The demographic game is changing, and the sides must shuffle. This being the case, we may see a Democratic Party with a more Sanderian bent: one overtly concerned with corruption intrinsic to our economic system, the one Dorothy Day once called “filthy, rotten.” I have my doubts, but there is some hope that this will open space for Pro-Life Democrats. The “New Pro-Life Movement” is, although somewhat non-partisanly, attempting to do just that.

This, of course, brings me to my concerns about the old pro-life movement. The deed is done; Trumpissimo has won. A victory for anti-abortion work? Perhaps. But Marc Barnes gets the truth of the matter:

Despite the general disappointment that the United States has just elected an incompetent, immoral buffoon to embarrass us before the nations, there are several reasons for American Catholics to celebrate a Trump victory. By “celebrate”, I mean “to quietly, timidly, and ironically shrug thy shoulders skyward”, for these are not victories guaranteed or even strongly assured. They are the campaign promises of a business mogul with no reputation for heartfelt sympathy with the moral concerns of Catholics. Nevertheless, we’ve been promised a conservative Supreme Court nominee, a pro-life leader, and the protection of religious freedoms. Insofar as we can genuinely hope to get them, we can allow ourselves a smile.

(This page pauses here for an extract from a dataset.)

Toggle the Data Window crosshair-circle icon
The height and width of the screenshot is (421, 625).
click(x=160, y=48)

There. We smiled. Now it is time to frown. The main argument made by conservative Catholics pulling their eyebrows out over who to vote for was that, in comparison with Clinton, “Trump is the lesser of two evils.” Very well: We have elected an evil. If we have an elected an evil then an active Catholic celebration of Donald Trump would be disingenuous in the extreme. At the very least, it would show that all this “lesser of two evils” talk was just that – talk – and that conservative Catholics who so argued are wedded to conservatism; flirting with Catholicism.

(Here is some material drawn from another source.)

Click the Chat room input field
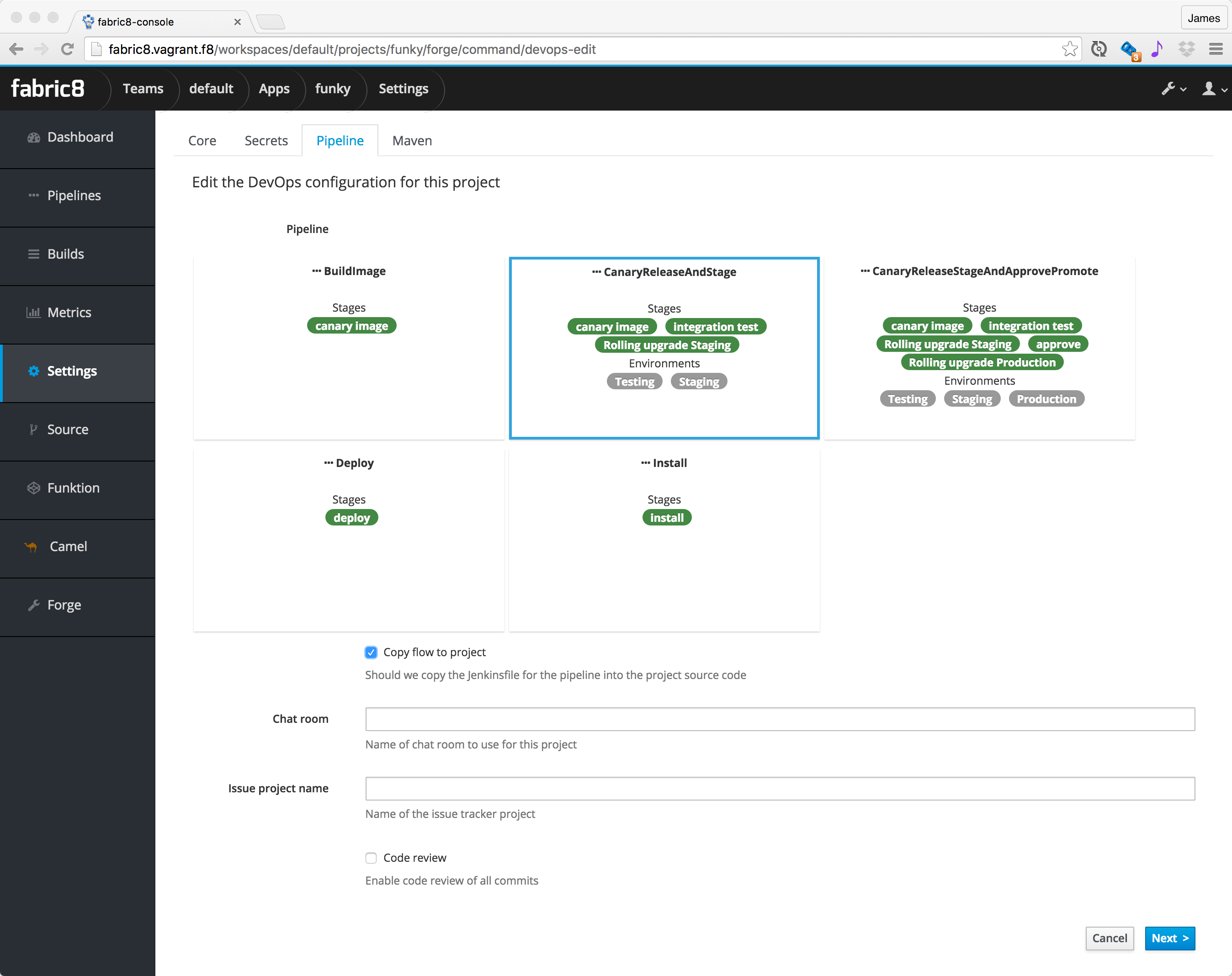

Be happy; go ahead. But it is clear enough that Trump represents the moneyed class in his own life, represents ideas (adultery, usury, misogyny, to name three) that Catholics cannot and must not support. It is in this sense that I see less hope for the Republican Party, at least for a Republican Party Catholics can have anything to do with. Time will tell if the pro-life movement has sold its soul, or whether their gamble pays off, whether their aims are achieved without the enduring ire of the world. Because, if Trump doesn’t get anything done on abortion, does it really seem likely there will be much support for pro-life policies in the future? When priests put dead babies on altars, when you have priests arguing that adulterers represent Catholic values, when the president-elect might as well be burning Laudato Si’, who will remain to wave the banner of a politically-robust Catholicism if the “god emperor” fails?

But I am thankful, because my hope is in people and solidarity, not in politics; my faith lies in God and His Church, not in the foibles of electoral victories. Sign petitions; stand up to pride and prejudice: live the Gospel.

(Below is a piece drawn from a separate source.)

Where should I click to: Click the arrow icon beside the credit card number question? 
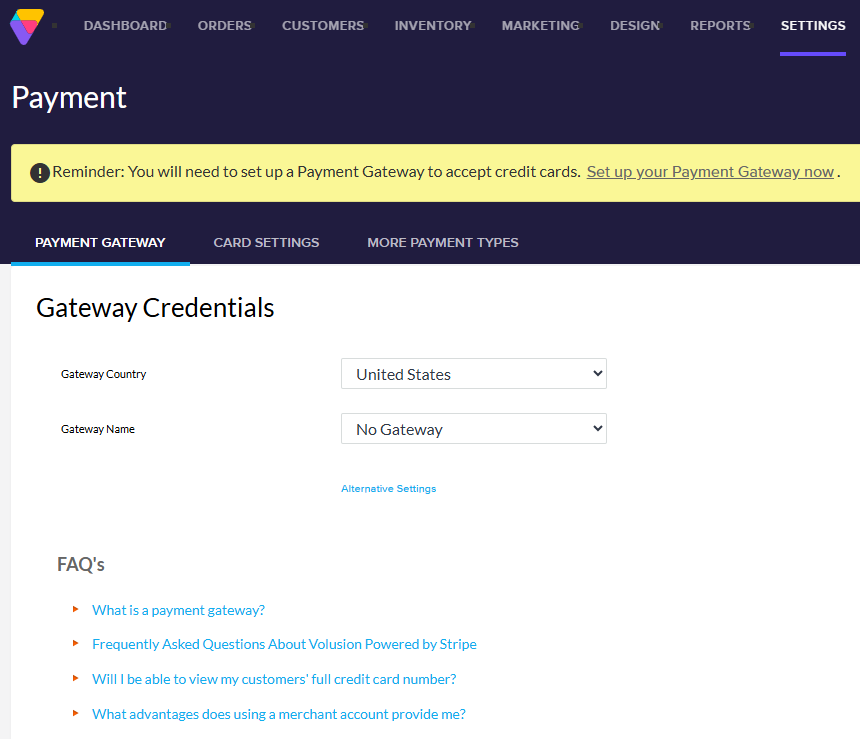(75, 679)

To quote the God-loving, God-fearing Dorothy Day: “Often we comfort ourselves only with words, but if we pray enough, the conviction will come too that Christ is our King, not Stalin, Bevins, or Truman. That He has all things in His hands, that ‘all things work together for good for those that love Him.’” These words must be our truth as we organize, stand up for the forgotten (the poor and the marginalized: from the unborn baby to the elderly invalid, from the broken migrant to the Rust Belt voter).

I leave you with my prayers and beg for yours; I sign off with the words of Marc Barnes on my lips:

Without a Catholic counterstrike of charity, the Trump years will paint a veneer of conservatism and family values over an unchanged, unrepentant culture of greed, which, to no one’s surprise, will end with a greater hostility to the vulnerable and the unborn. The evils we decapitate by legal means will rise, two-headed, because of our inability to couple our victories with a culture and an economy of justice that roots these moral gains in the actual lives, hearts, and minds of the American people. After Trump, without the Catholics – the deluge.